### ACTION ITEM
When copying the records below, omit any image and print everything else exactly.
Start of RECORDS FOR THE TASK
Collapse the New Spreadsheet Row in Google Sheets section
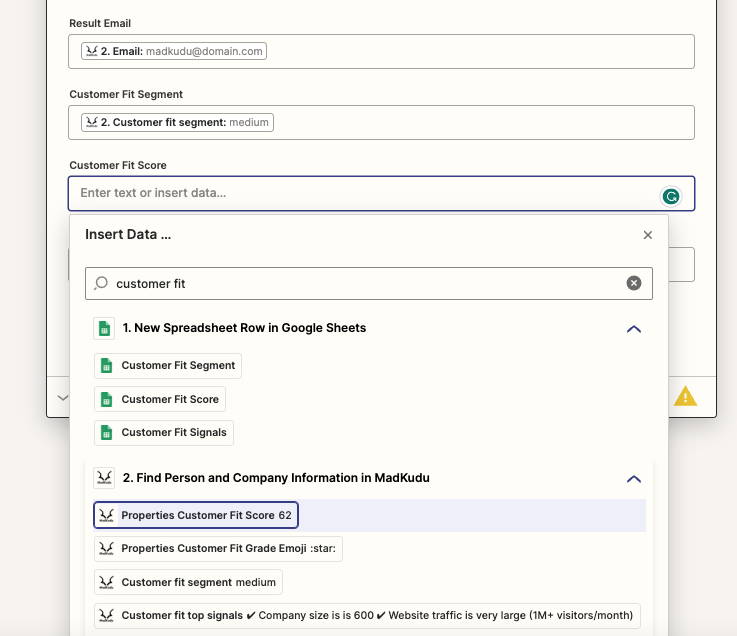 [634, 329]
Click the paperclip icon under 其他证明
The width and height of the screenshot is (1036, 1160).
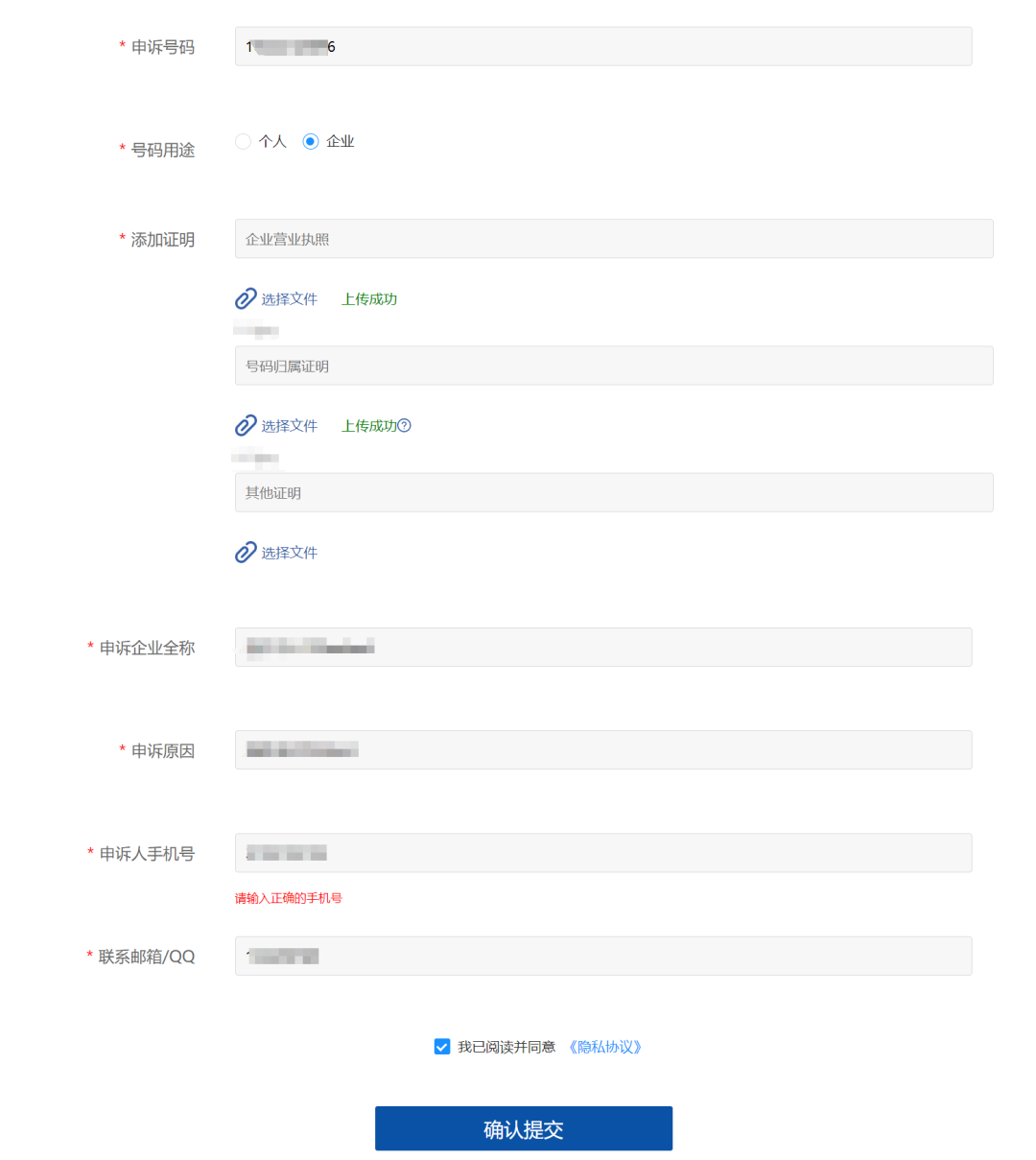246,552
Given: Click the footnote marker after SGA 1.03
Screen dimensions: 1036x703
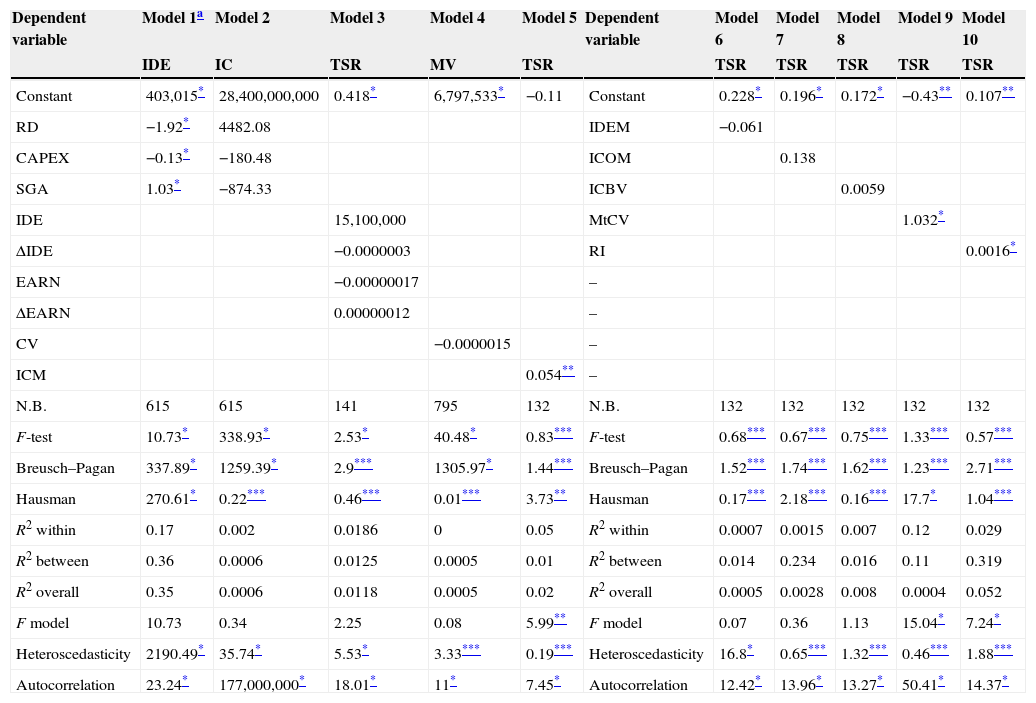Looking at the screenshot, I should click(x=178, y=186).
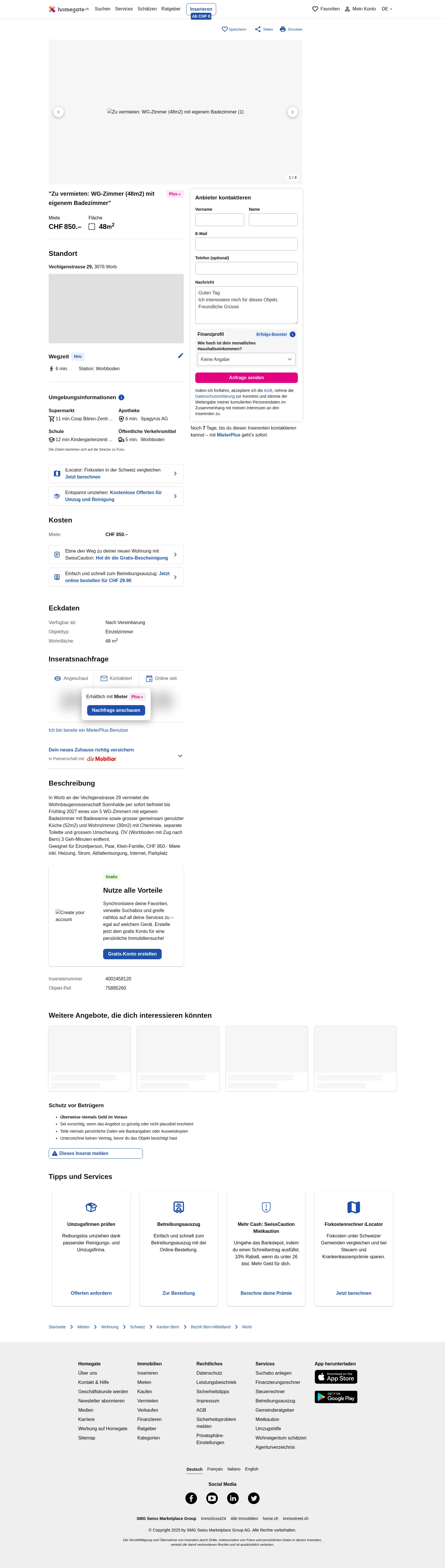Click into the E-Mail input field

(x=246, y=244)
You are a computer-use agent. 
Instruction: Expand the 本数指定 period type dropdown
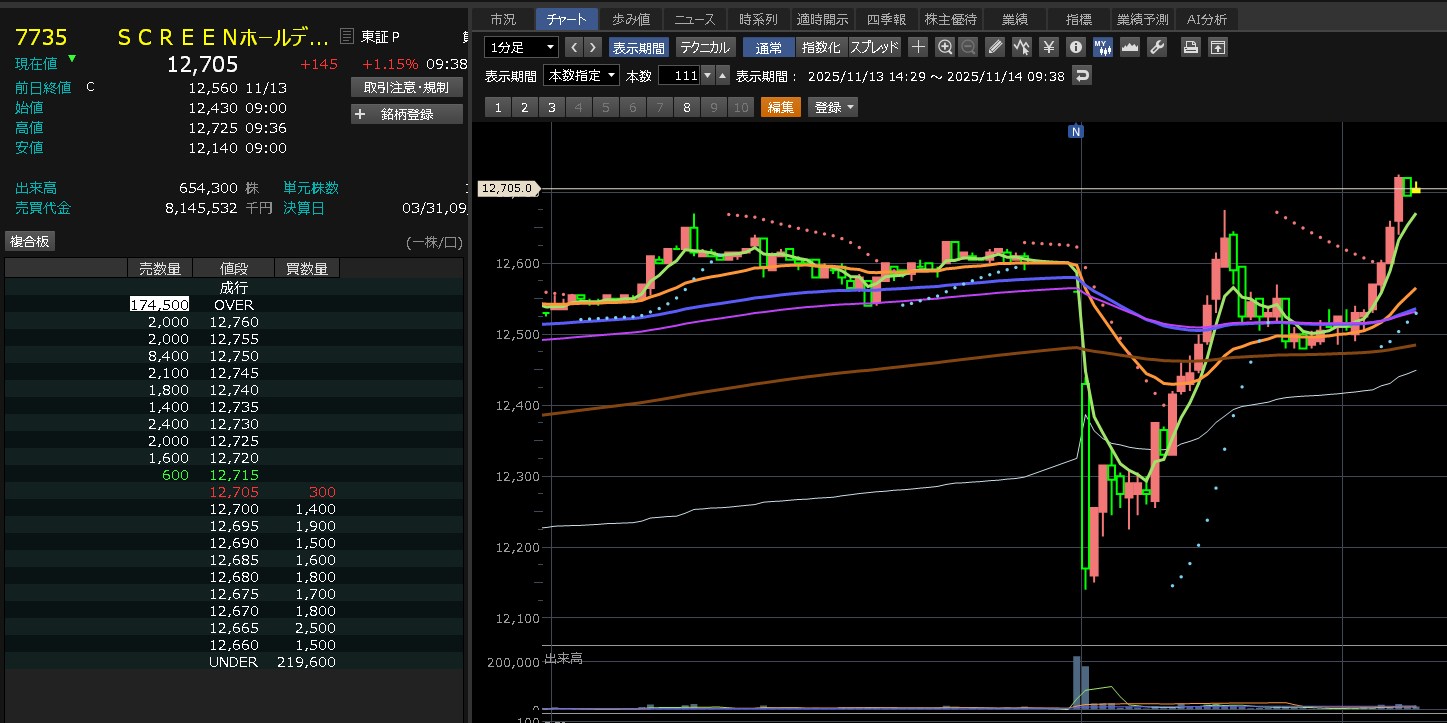pos(580,76)
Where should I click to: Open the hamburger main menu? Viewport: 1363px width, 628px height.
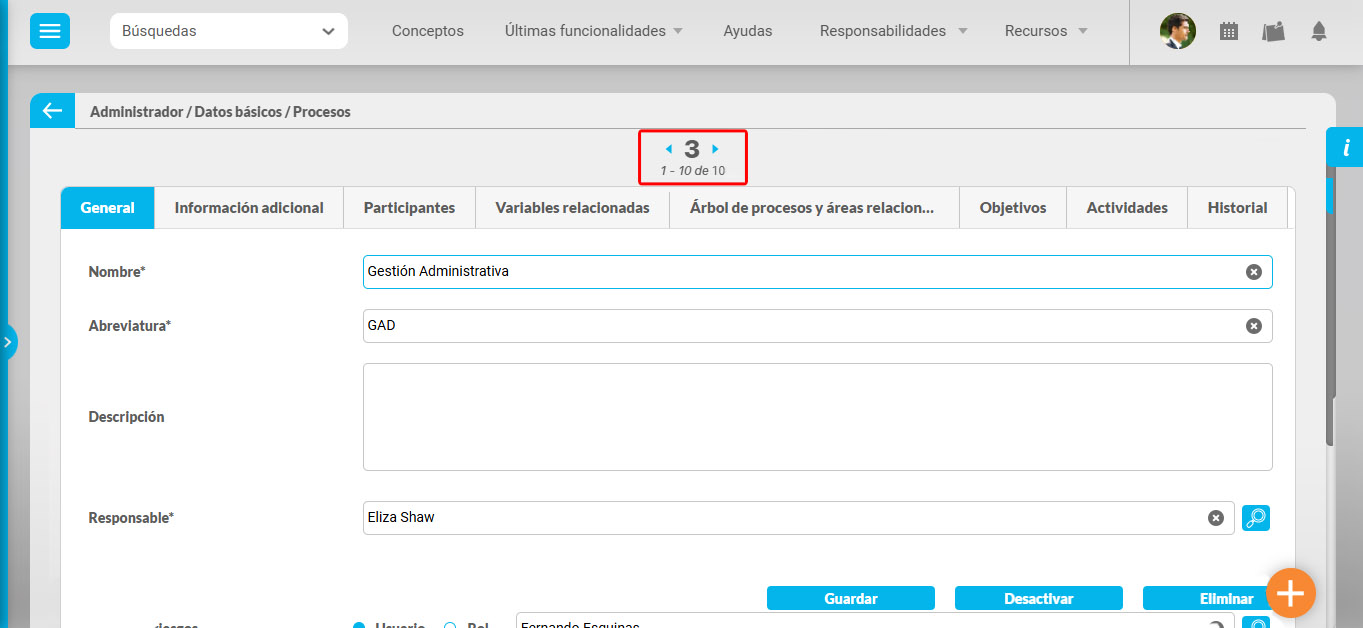click(49, 31)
End of RECORDS FOR THE TASK
### RESPONSE
Collapse the New Spreadsheet Row in Google Sheets section
 [634, 329]
Click the paperclip icon under 其他证明
The width and height of the screenshot is (1036, 1160).
246,552
Given: Click the footnote marker after SGA 1.03
Screen dimensions: 1036x703
Looking at the screenshot, I should click(x=178, y=186).
Click into the E-Mail input field

(x=246, y=244)
You are a computer-use agent. 
Instruction: Expand the 本数指定 period type dropdown
pos(580,76)
Where should I click to: Open the hamburger main menu? Viewport: 1363px width, 628px height.
click(49, 31)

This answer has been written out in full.